Missy Raines – Ides of March

As a songwriter, I’ve been curious about the origins of a somber tune Missy Raines wrote called Ides of March since I first heard it in 2008. So with March 15 approaching, I decided to ask.

Missy was a few weeks shy of her 21st birthday when her dad, Bob, died unexpectedly on March 14, 1984. It took another 21 years before she reached the point where she could address the staggering loss in a song.

Over lunch in Charlottesville, Va. – coincidentally where she lived at the time of her father’s death, Missy recalled the day in 2005 when Ides of March came pouring out:

“I went into a room, turned on a tape recorder and I just played. Something happened and I actually started to cry. I just kept playing while I cried. The rest of the world went away.
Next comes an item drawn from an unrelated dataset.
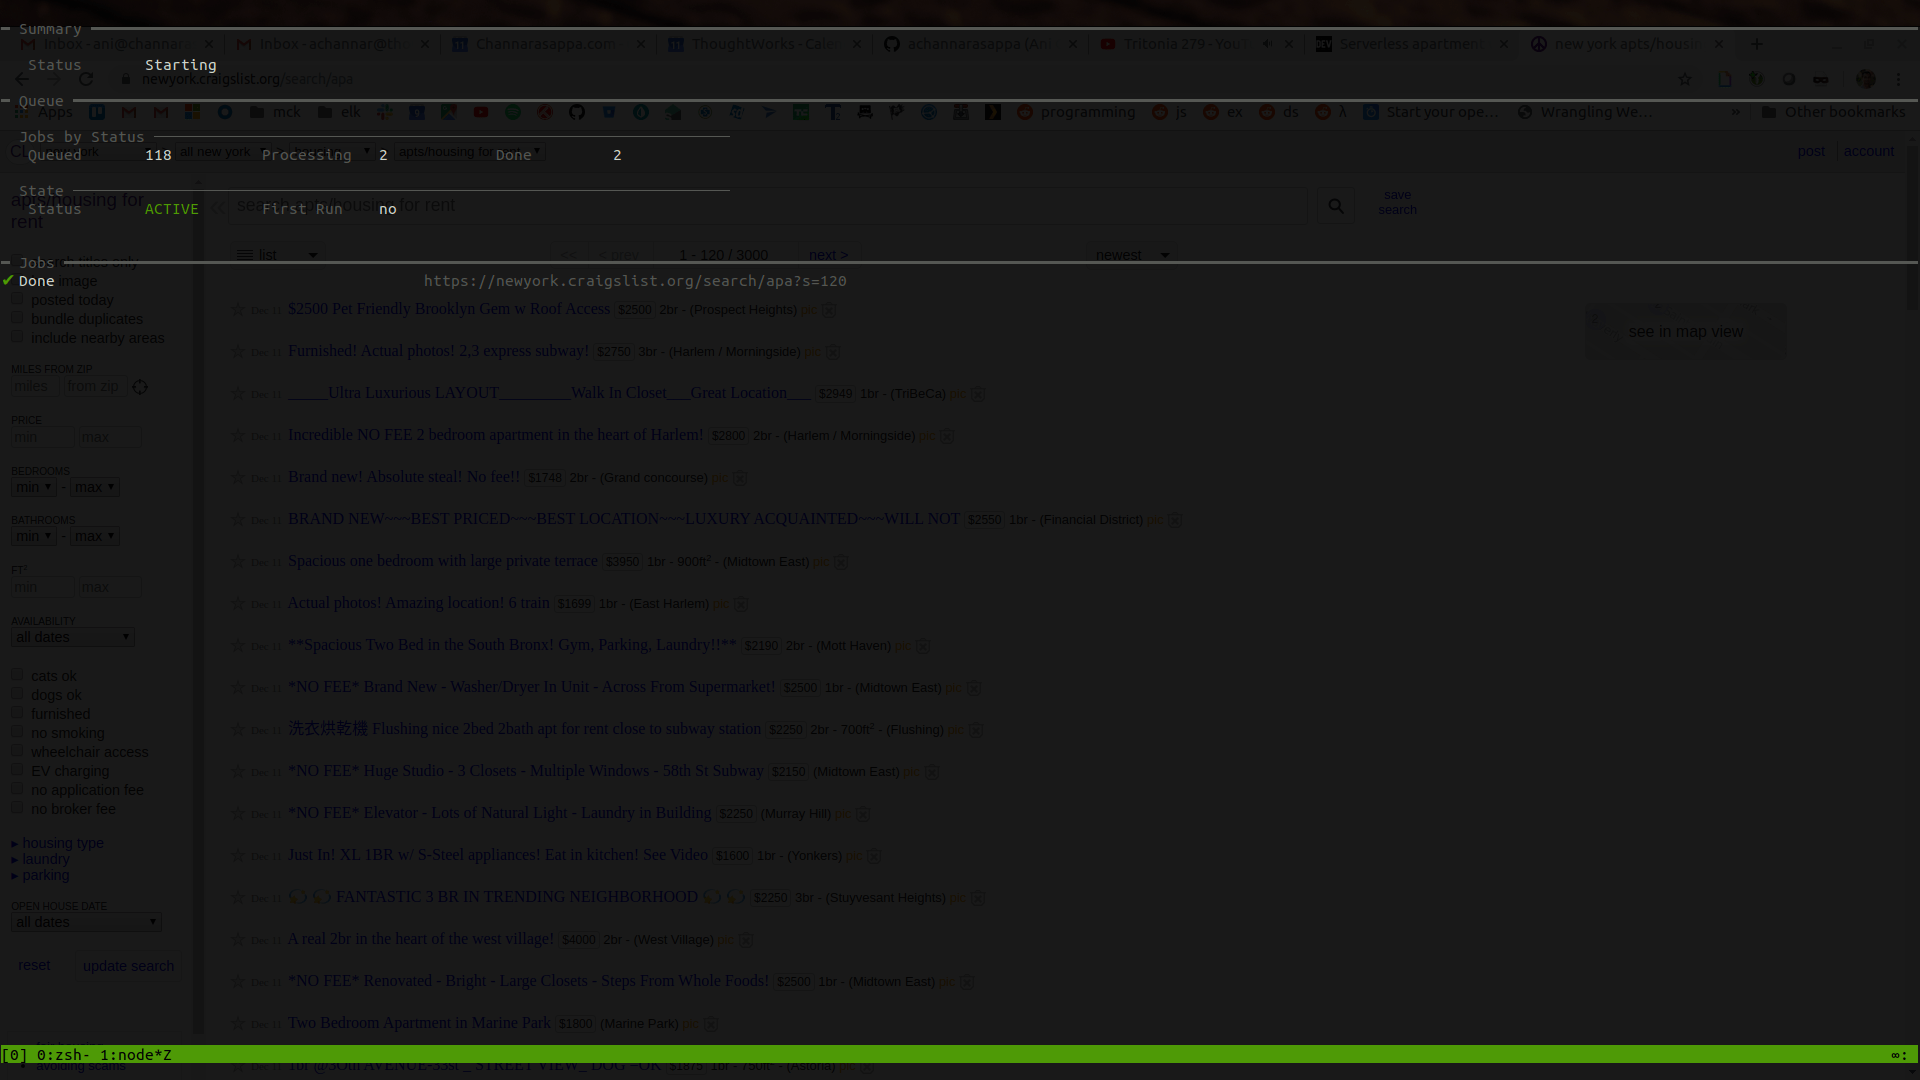Open GitHub bookmark icon in bookmarks bar
The height and width of the screenshot is (1080, 1920).
tap(577, 112)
When I stopped and played it back, I had the song.”

Even before I heard the story, I was drawn by the song’s spare, haunting melody. The first time I heard it, at a concert in Westminster, Md., Missy was accompanied by Chris Sexton on cello and Mark Delaney, who had set aside his banjo for a piano. I can still hear that performance in my head three years later. Missy, too, remembers. “It was really special to me,” she said.

The song contains three distinct parts, the first representing “the anguish of the loss” and the second about “the beauty of what I missed.” The third part is notably brighter. “To me,” she said, “it resolves into that place of hope.”
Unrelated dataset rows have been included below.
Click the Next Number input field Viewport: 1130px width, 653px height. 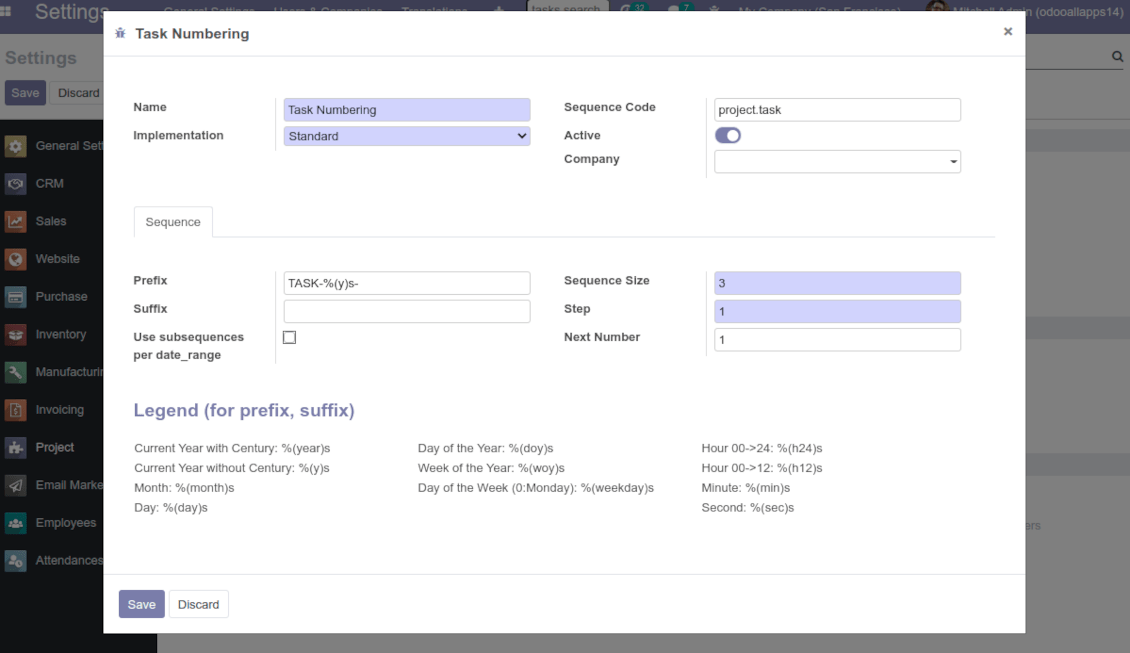click(x=837, y=339)
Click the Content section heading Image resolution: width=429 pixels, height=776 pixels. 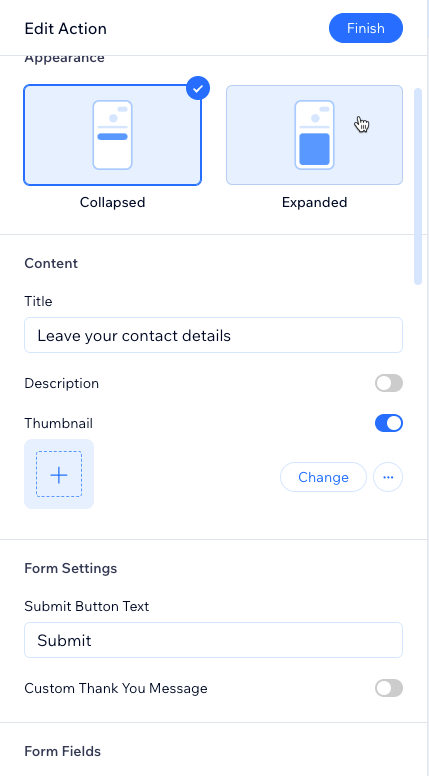[x=51, y=263]
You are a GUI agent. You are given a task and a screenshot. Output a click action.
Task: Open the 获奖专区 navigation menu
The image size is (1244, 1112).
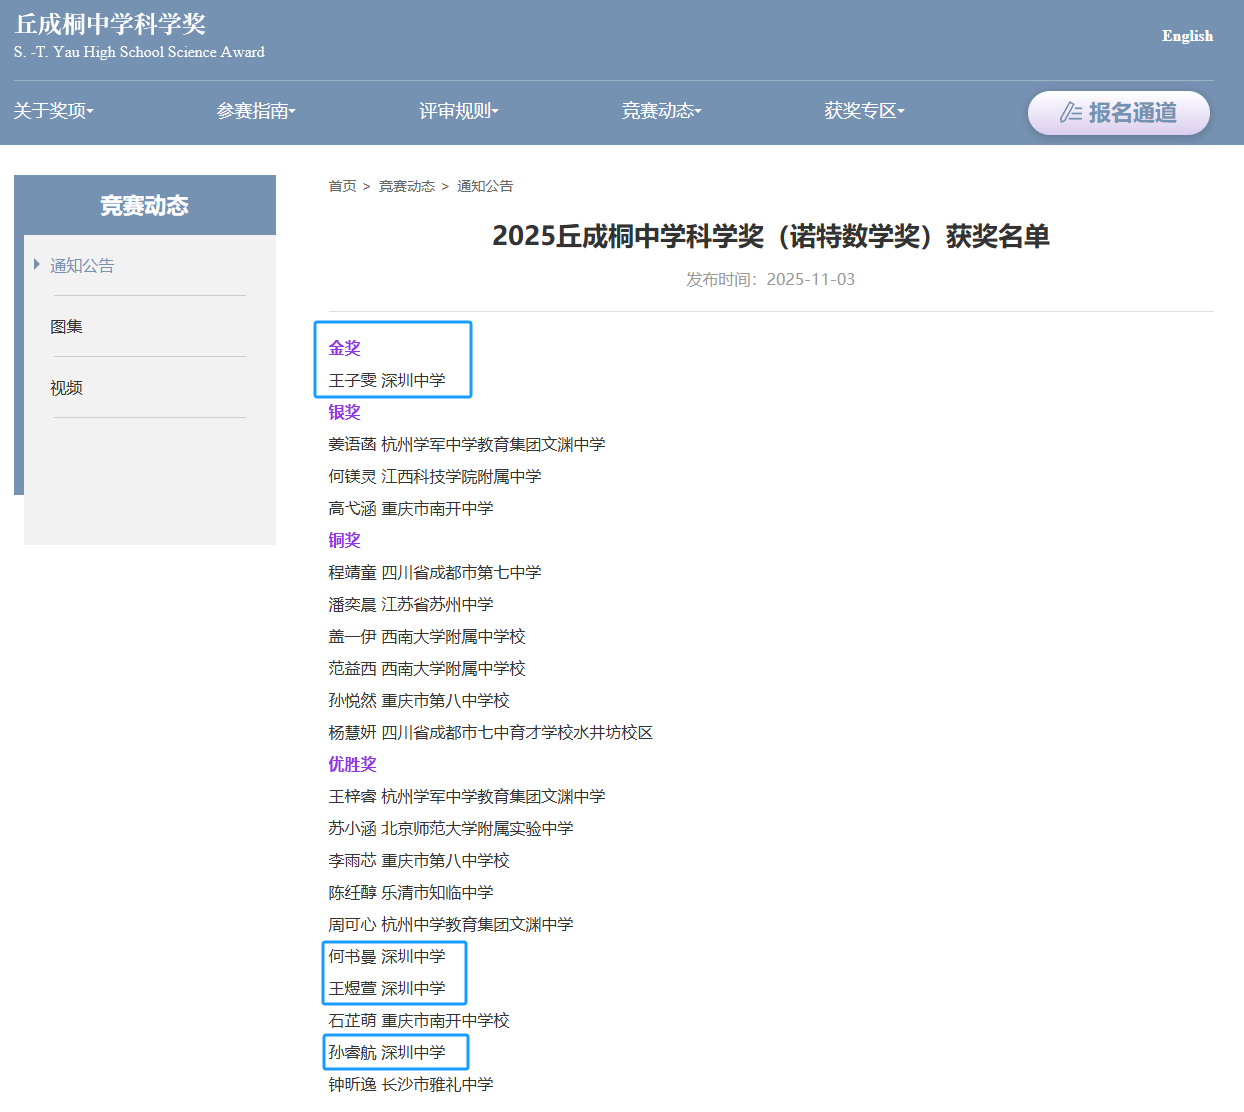point(864,111)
So how does she perform a song written from such a raw, emotional event without becoming emotional herself? Most times, she gets by because the song takes her to a place she wants to be. But two years ago, by coincidence, her agent booked a March 14 show near where she grew up in West Virginia. With some of her father’s relatives in the audience, “I had to fight back the tears” while playing the song.

After another show, the full circle nature of the song that grew out of the pain of losing her father took on a new dimension. A husband and wife, hearing the same hope in the song that Missy did when she wrote it, told her they decided after the first time they heard it to play the song in the delivery room when their child was born.
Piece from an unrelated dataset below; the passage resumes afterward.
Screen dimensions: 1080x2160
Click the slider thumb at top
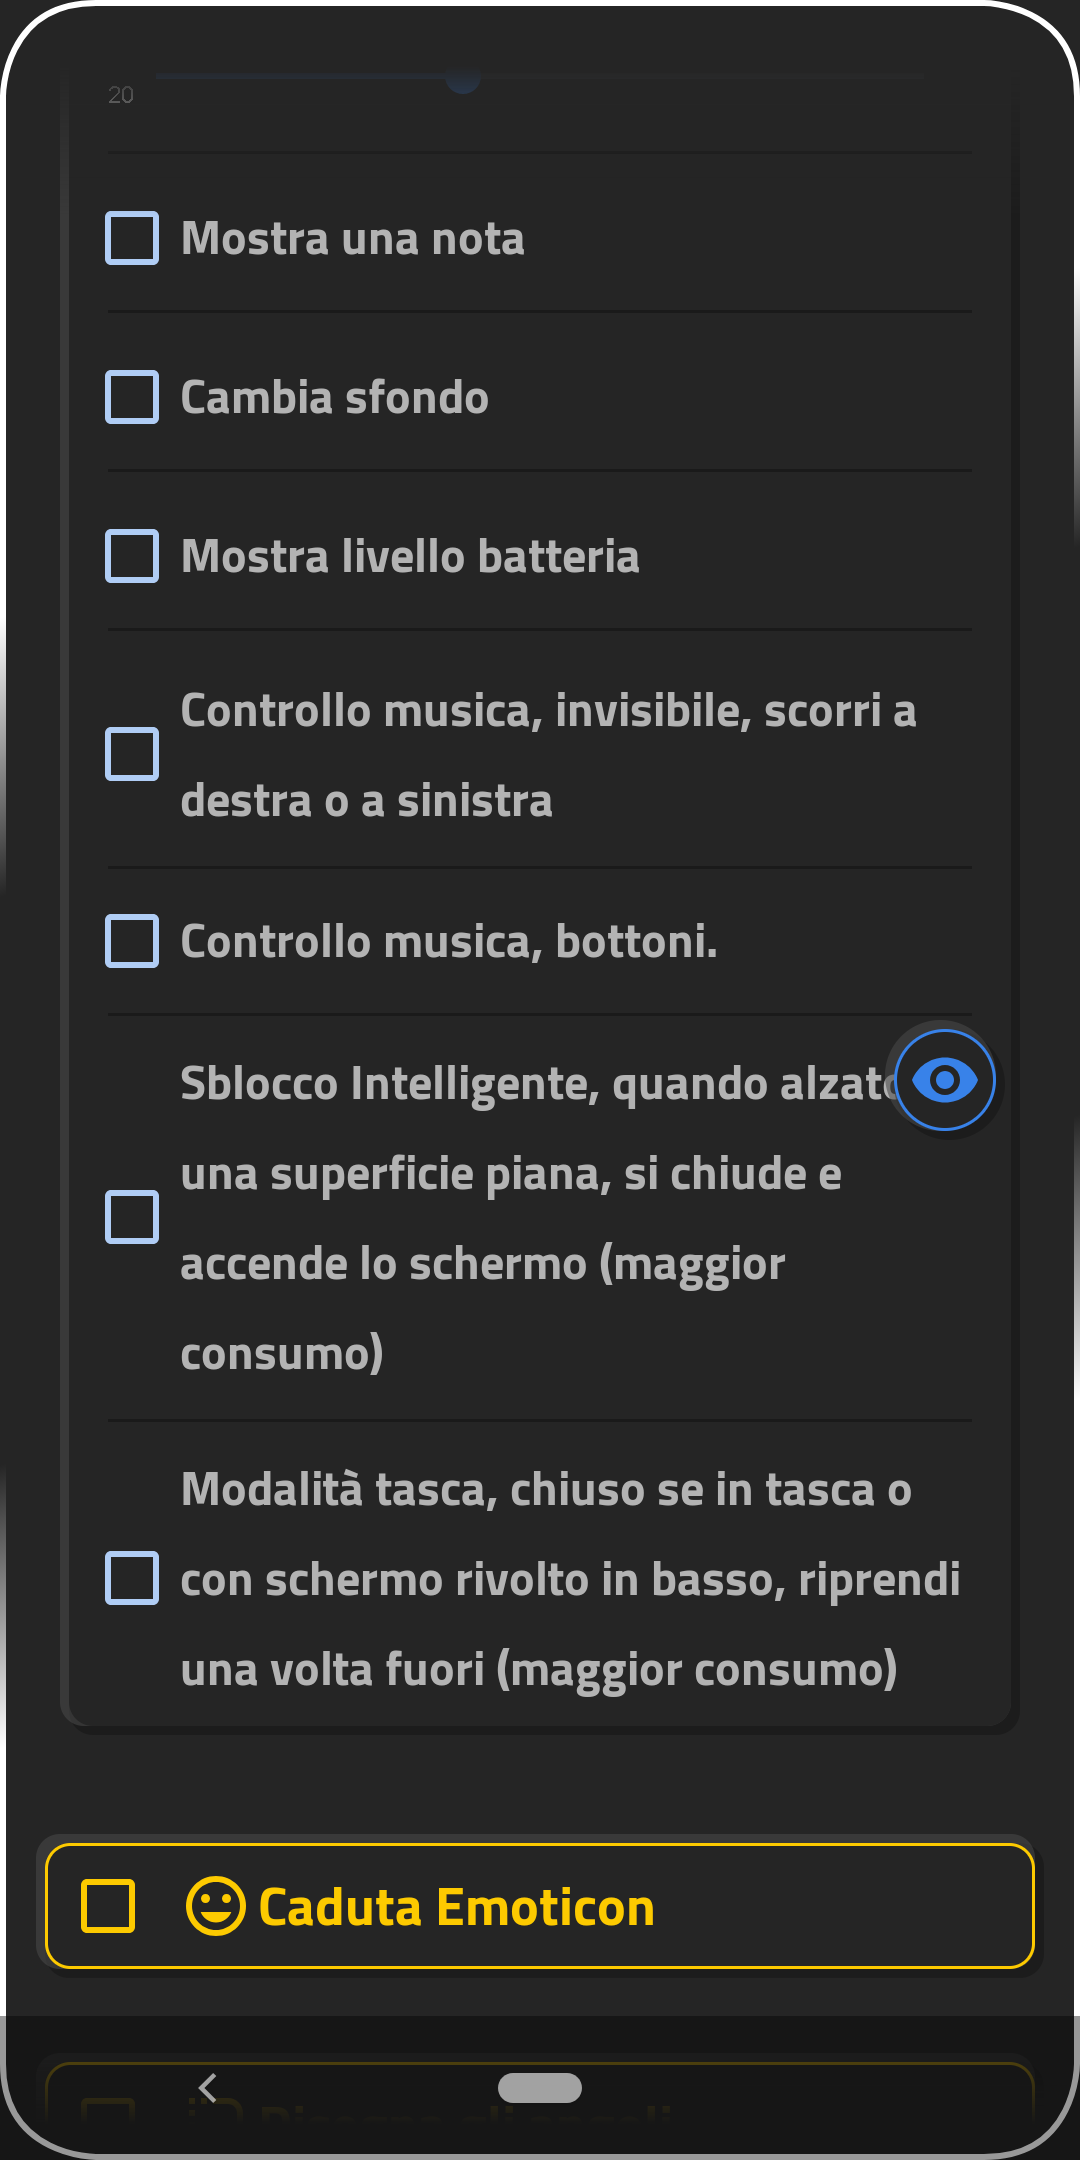click(x=463, y=78)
Today, Missy not only uses the song to take her “to a place I like going.” She also uses it to audition potential musicians for her band, The New Hip. It’s a test to see how they handle space. Do they honor that space, or do they rush in with a flood of notes. “If they don’t get it, then I don’t want to play music with them. I don’t want someone playing all these hot licks.”

Twenty-seven years after Bob Raines died, Missy continues to honor him, and not just by playing the Ides of March. She still plays the same Kay bass he bought for himself but turned over to her as a young girl.